Mary Ruefle, in a wonderful conversation with David Naimon:
I would rather wonder than know. It makes it more and more difficult to be alive on earth in these times, when your inclination is to wonder rather than to know.
I suppose the example that comes to mind is: it used to be if you were having dinner with people and someone said, “Who’s the fastest animal on earth?” An amazing conversation would ensue. And now someone pops their phone out and looks up the answer. And it breaks my heart….
I really, really don’t like it when people look things up on their iPhones…. I mean, sometimes, of course, I’m no idiot. The encyclopedic nature of the information that’s available is fantastic, but I would still rather wonder than know.
I think wondering is a way of inhabiting and lingering. There seems to be more dwelling. To dwell, inhabit, and linger. I’m interested in those things. And you can do that when you don’t know.

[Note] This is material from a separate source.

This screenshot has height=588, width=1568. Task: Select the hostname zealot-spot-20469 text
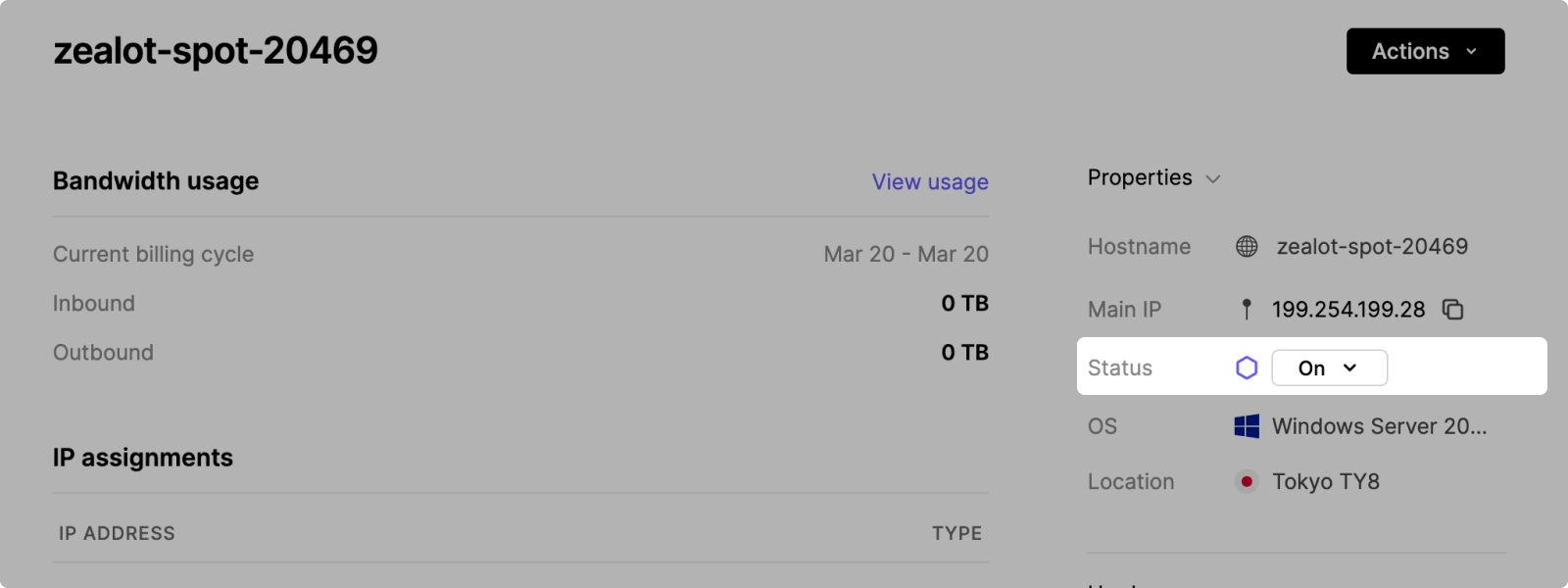tap(1370, 246)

We tend to, as human beings, our impulse is, once we know, once we have the answer, we move on. So we’re constantly moving from one thing to the other. I would rather inhabit the question, or dwell. For me, that is the place I want to live in.
I have an encyclopedia at home. It never occurred to me there was ever anything wrong with it until my friend pointed out it was an Encyclopedia Brittanica from 1910 and it might be a little outdated. I still look things up in it! […]
My oldest son used to ask me questions and when I said I didn’t know the answer, he’d say, “Look it up on the Goggle!” It takes discipline, now, not to look things up immediately, but to sit and wonder…
Then again, when you do look things up, you find more things to wonder about.